The exercise:
Can you reproduce the material below word for word, starting at the line containing "This screenshot has height=812, width=375." and continuing through the line containing "click(x=282, y=100)", with both of those lines included?

____________

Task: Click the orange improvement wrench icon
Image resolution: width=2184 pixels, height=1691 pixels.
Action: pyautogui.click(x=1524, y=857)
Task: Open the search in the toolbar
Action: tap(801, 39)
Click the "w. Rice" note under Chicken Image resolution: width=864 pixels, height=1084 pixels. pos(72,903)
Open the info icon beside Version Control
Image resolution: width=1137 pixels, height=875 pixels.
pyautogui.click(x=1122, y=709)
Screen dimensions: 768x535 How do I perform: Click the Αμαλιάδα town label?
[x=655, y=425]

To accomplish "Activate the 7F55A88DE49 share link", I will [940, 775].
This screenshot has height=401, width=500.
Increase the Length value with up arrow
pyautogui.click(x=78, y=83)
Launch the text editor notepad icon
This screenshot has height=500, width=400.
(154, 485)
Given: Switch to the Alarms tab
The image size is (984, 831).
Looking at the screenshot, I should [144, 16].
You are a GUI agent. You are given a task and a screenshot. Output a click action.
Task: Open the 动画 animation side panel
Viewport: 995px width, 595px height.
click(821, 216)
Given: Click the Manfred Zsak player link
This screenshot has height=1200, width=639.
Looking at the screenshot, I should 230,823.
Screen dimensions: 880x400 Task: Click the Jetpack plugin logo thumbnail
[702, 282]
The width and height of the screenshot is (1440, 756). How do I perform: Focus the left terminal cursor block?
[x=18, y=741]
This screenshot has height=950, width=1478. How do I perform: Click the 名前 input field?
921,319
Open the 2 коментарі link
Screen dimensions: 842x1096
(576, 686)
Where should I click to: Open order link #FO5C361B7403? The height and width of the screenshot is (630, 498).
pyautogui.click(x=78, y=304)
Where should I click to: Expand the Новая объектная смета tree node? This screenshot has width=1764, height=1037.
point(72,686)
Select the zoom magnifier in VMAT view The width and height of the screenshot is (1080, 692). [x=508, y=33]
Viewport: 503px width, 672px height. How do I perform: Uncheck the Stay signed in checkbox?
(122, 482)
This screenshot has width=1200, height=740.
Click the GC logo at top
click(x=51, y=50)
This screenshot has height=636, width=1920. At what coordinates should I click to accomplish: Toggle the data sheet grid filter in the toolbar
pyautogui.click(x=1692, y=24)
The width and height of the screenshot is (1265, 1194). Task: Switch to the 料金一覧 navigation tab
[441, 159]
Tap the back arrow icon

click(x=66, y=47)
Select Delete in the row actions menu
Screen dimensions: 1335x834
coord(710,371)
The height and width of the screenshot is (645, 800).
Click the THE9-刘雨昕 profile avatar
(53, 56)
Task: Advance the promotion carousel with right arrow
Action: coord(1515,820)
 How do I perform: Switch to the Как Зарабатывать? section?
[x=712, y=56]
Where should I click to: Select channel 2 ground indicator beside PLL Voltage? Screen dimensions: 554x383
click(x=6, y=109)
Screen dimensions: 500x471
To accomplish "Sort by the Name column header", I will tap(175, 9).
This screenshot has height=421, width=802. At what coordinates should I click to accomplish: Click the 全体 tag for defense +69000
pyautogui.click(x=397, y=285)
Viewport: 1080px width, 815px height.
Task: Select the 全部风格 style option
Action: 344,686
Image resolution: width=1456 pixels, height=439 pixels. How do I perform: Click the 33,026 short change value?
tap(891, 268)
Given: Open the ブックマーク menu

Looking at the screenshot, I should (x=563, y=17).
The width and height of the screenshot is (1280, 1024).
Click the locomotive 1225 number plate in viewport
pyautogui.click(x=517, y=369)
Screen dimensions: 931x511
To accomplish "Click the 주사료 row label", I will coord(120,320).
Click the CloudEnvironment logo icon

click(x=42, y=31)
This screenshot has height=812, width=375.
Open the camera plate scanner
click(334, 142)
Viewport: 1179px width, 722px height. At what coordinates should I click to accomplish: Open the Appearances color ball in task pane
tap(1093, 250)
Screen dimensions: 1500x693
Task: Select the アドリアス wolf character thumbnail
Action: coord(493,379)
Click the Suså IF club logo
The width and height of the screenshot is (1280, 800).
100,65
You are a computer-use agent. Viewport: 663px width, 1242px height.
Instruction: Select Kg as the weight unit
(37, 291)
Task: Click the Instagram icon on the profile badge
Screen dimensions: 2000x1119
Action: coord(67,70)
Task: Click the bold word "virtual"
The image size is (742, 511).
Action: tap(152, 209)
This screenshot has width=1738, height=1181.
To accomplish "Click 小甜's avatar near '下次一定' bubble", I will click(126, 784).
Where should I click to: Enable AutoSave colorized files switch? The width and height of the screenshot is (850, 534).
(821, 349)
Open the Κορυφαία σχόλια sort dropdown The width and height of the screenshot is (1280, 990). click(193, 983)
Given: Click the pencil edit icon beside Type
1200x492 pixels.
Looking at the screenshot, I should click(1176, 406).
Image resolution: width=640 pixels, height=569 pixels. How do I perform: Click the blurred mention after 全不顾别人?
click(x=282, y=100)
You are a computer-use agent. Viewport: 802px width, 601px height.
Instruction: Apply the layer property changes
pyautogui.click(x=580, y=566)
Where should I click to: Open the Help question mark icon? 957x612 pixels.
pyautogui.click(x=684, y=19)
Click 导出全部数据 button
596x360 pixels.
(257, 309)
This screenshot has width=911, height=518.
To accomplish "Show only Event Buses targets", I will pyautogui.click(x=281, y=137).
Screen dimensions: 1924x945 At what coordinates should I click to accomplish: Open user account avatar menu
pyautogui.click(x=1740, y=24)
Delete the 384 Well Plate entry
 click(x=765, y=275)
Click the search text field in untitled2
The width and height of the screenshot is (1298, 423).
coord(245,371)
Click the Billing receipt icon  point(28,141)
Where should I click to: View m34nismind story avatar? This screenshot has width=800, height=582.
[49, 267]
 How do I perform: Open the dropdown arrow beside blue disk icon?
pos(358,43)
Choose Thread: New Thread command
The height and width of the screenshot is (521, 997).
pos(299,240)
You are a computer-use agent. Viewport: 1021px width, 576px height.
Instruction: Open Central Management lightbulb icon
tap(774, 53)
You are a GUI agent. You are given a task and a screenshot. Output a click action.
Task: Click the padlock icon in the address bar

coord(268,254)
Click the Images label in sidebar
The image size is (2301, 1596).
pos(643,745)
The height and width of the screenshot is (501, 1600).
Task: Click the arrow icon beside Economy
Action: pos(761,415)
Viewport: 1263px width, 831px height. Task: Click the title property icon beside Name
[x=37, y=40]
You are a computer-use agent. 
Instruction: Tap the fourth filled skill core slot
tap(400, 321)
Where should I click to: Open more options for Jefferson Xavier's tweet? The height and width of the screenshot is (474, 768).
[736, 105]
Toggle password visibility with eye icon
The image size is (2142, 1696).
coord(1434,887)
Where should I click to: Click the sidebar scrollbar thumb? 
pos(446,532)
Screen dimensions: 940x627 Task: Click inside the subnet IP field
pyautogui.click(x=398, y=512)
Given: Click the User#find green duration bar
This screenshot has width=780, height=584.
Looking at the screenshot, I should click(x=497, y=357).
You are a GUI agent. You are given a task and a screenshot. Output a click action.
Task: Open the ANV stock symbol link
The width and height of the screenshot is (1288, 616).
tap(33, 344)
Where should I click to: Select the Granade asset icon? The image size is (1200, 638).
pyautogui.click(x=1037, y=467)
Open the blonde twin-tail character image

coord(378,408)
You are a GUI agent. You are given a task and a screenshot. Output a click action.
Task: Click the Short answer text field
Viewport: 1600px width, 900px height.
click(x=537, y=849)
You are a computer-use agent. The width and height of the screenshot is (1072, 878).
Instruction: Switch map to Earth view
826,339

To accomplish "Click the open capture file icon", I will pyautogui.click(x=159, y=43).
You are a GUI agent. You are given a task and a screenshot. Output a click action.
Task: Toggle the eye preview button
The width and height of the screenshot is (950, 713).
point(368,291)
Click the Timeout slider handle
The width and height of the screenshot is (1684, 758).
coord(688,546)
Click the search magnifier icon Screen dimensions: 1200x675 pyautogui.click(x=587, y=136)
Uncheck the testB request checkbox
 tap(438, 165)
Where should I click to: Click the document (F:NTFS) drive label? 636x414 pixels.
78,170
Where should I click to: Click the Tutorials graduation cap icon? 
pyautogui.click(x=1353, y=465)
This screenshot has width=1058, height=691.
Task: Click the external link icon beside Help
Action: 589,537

____________

Exercise result:
This screenshot has height=812, width=375.
Open the camera plate scanner
click(334, 142)
Viewport: 1179px width, 722px height. At what coordinates should I click to accomplish: Open the Appearances color ball in task pane
tap(1093, 250)
Screen dimensions: 1500x693
Task: Select the アドリアス wolf character thumbnail
Action: coord(493,379)
Click the Suså IF club logo
The width and height of the screenshot is (1280, 800).
100,65
You are a computer-use agent. Viewport: 663px width, 1242px height.
Instruction: Select Kg as the weight unit
(37, 291)
Task: Click the Instagram icon on the profile badge
Screen dimensions: 2000x1119
Action: coord(67,70)
Task: Click the bold word "virtual"
The image size is (742, 511).
Action: tap(152, 209)
This screenshot has width=1738, height=1181.
To accomplish "Click 小甜's avatar near '下次一定' bubble", I will click(126, 784).
Where should I click to: Enable AutoSave colorized files switch? The width and height of the screenshot is (850, 534).
(821, 349)
Open the Κορυφαία σχόλια sort dropdown The width and height of the screenshot is (1280, 990). click(193, 983)
Given: Click the pencil edit icon beside Type
1200x492 pixels.
Looking at the screenshot, I should click(1176, 406).
Image resolution: width=640 pixels, height=569 pixels. How do I perform: Click the blurred mention after 全不顾别人?
click(x=282, y=100)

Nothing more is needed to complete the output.